Fin mars, le Conseil fédéral a estimé qu’une adhésion au traité n’était «pas dans l’intérêt de la Suisse», bien qu’il a rappelé que l’utilisation d’armes nucléaires n’est pas compatible avec le droit international. Il souligne qu’un monde sans armes atomiques ne pourra être atteint qu’en coopérant avec les puissances nucléaires, relevant ainsi la faiblesse du traité d’interdiction.

Une décision regrettable, d’après Marc Finaud, pour qui le traité porte déjà ses fruits, malgré l’absence des puissances nucléaires: «Dans les Etats parties, les banques, les entreprises, les universités et les particuliers ont dû renoncer à toute coopération qui contribuerait au développement d’armes nucléaires, ce qui limite les ressources pour produire des bombes dans les nations nucléaires.»

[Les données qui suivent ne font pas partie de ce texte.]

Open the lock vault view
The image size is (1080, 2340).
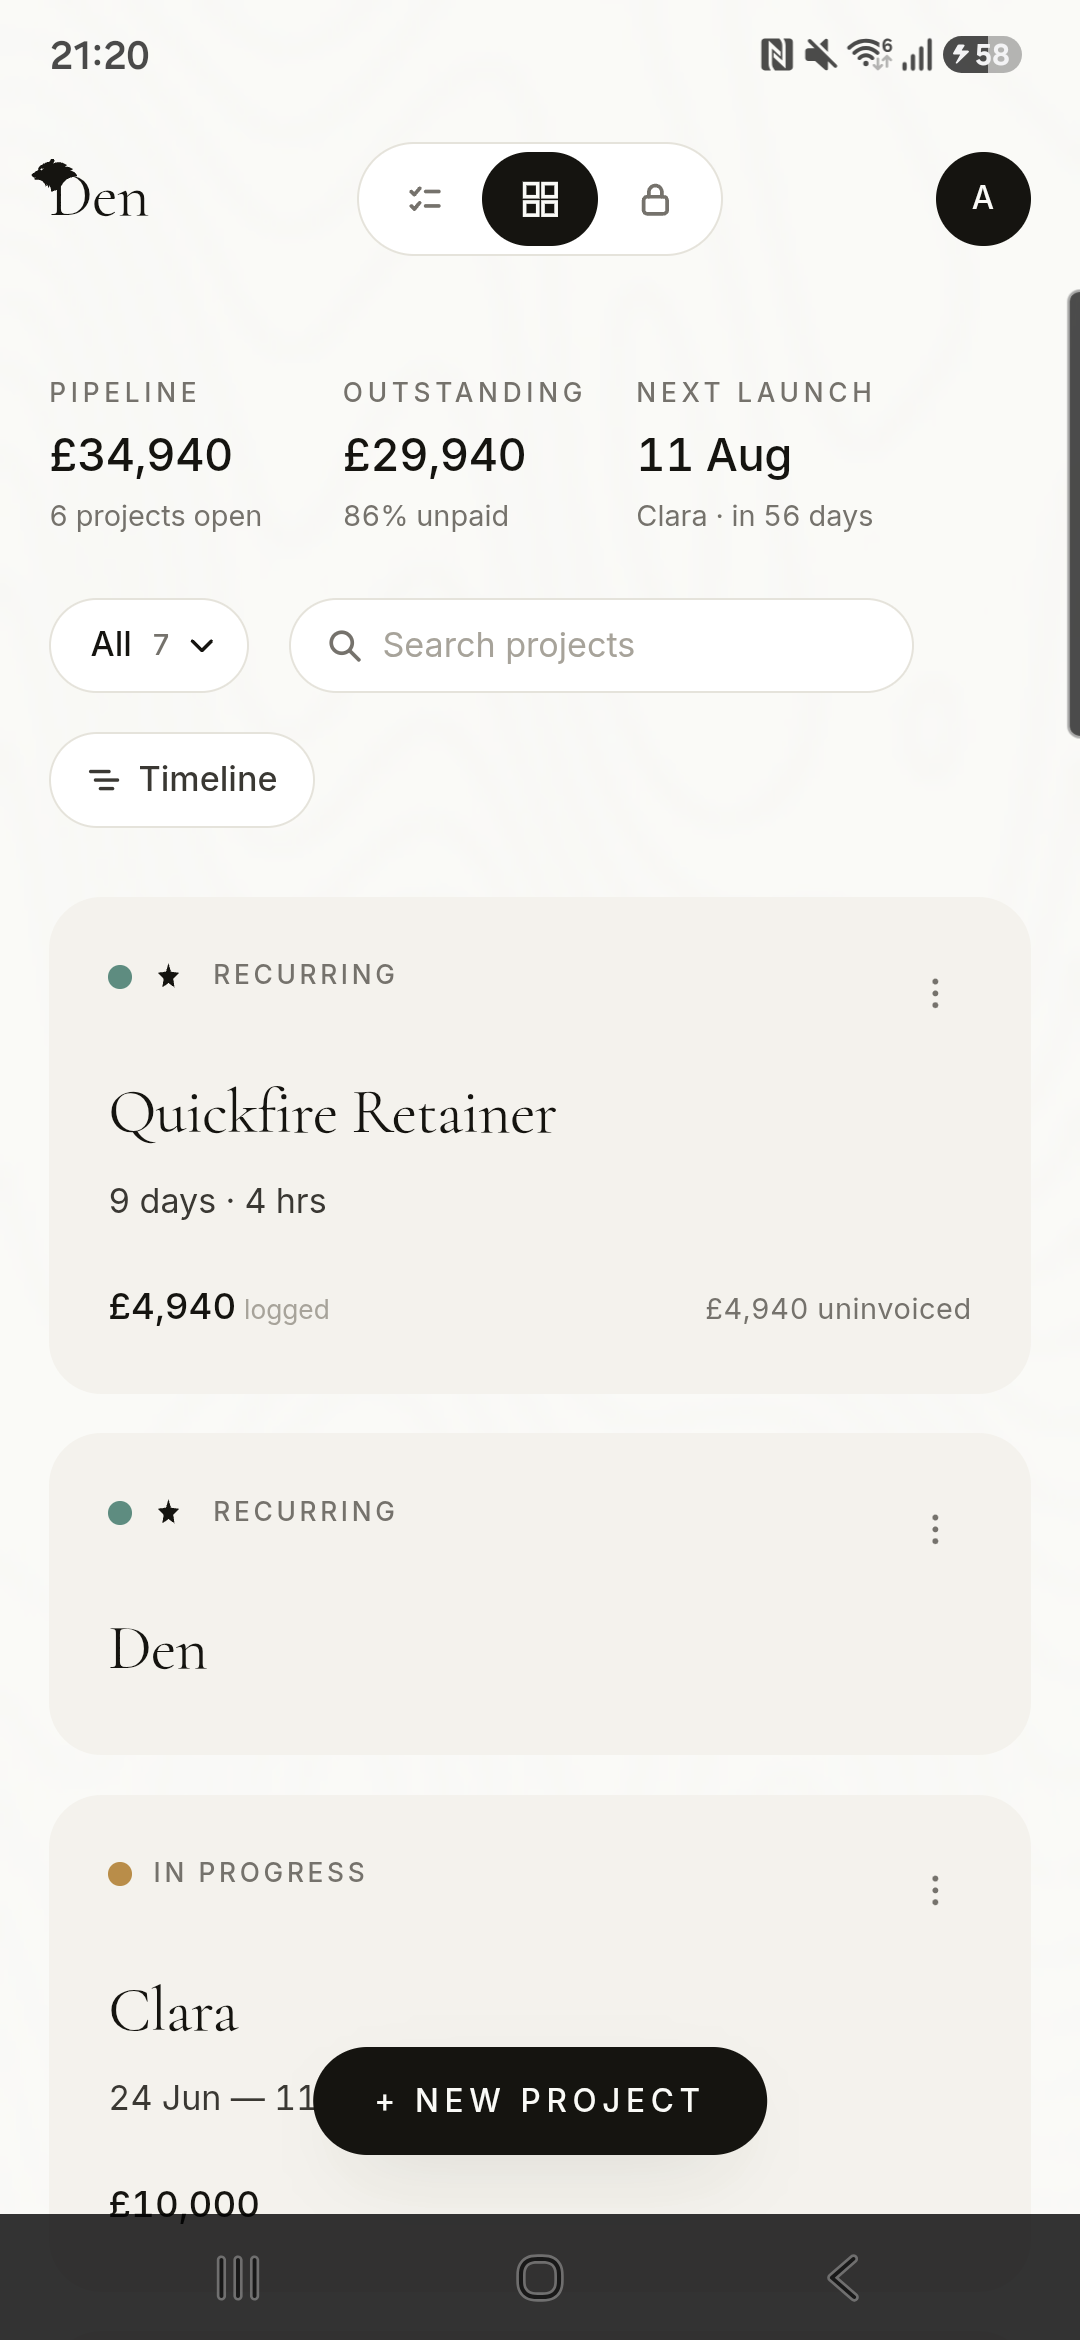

Quand la dissuasion vire à l’intimidation

Un autre argument régulièrement brandi est l’efficacité de la dissuasion nucléaire pour éviter un conflit. Mais depuis la guerre en Ukraine, les règles du jeu ont changé, souligne l’expert en sécurité: «Initialement, l’arme nucléaire devait favoriser la paix, en dissuadant des attaques, sans ne jamais être utilisée. Aujourd’hui, ce paradigme a volé en éclats. La dissuasion n’a pas empêché que des guerres éclatent au Moyen Orient et en Ukraine.»

Au contraire, l’arme nucléaire serait même utilisée pour intimider et contraindre, remarque Susi Snyder. La coalition ICAN, qu’elle coordonne, a lancé une initiative populaire pour que la Suisse adhère au traité d’interdiction.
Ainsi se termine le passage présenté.